Turismo, moto d’epoca e test su strada
Una parte consistente del numero è riservata al turismo, tema strategico per la FMI. Il Motogiro d’Italia trova ampio spazio con racconti di tappa e suggestioni di percorso, accompagnato dal focus sul Campionato Italiano Turismo e sul Settore Bikers, pensato per chi vive la moto come strumento di viaggio e socialità.
Non manca il richiamo alle moto d’epoca, con il Registro Storico FMI protagonista in numerose mostre e iniziative. Un settore che custodisce la memoria del motociclismo italiano e che continua ad attirare nuovi appassionati, tra restauri, raduni e certificazioni.
Prima di chiudere, Motitalia si concentra sull’universo dei Moto Club, cuore pulsante dell’attività federale, tra eventi sul territorio, corsi, uscite e progetti dedicati ai neofiti. A completare il quadro, l’intervista a Stefano Ronzoni, Direttore di BMW Motorrad Italia, che offre il punto di vista di uno dei principali player del mercato sulle tendenze e sulle sfide del settore.

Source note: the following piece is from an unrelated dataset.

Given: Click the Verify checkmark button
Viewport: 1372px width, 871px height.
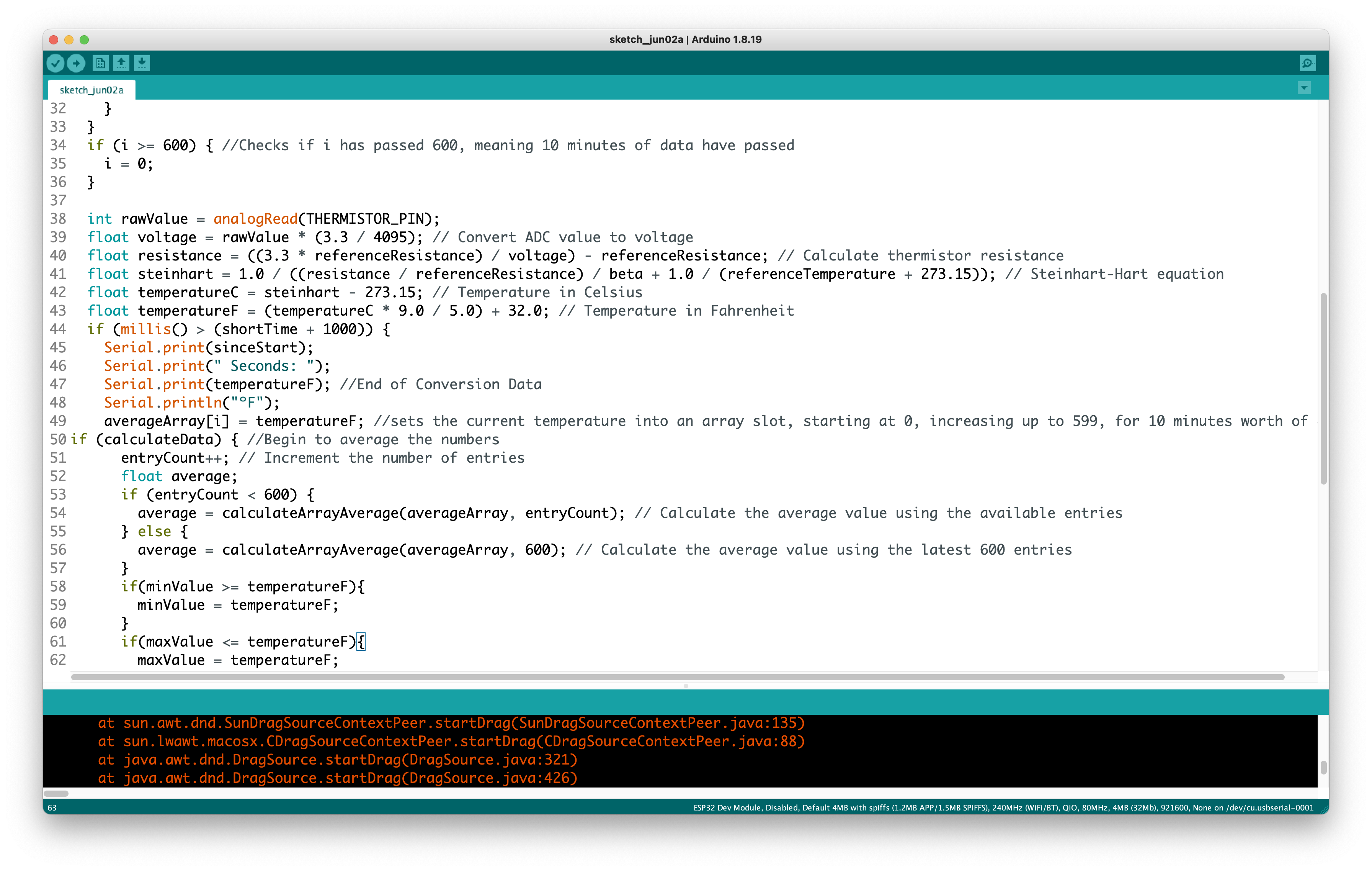Looking at the screenshot, I should coord(55,63).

La sezione test vede protagoniste due moto molto diverse ma entrambe significative per il mercato: la KTM Duke 390, definita Piccola Peste per indole e agilità, e la Ducati Multistrada 950, ribattezzata Multifacile per la sua versatilità. Due interpretazioni della moto moderna che guardano a pubblici differenti, dal giovane alla ricerca di una naked divertente al viaggiatore che vuole un crossover accessibile.
Il numero di giugno di Motitalia si conferma così come una panoramica completa sul mondo delle due ruote tricolori: dai trionfi del Mugello alle sfide nel fuoristrada, passando per turismo, storia, vita dei club e novità di prodotto.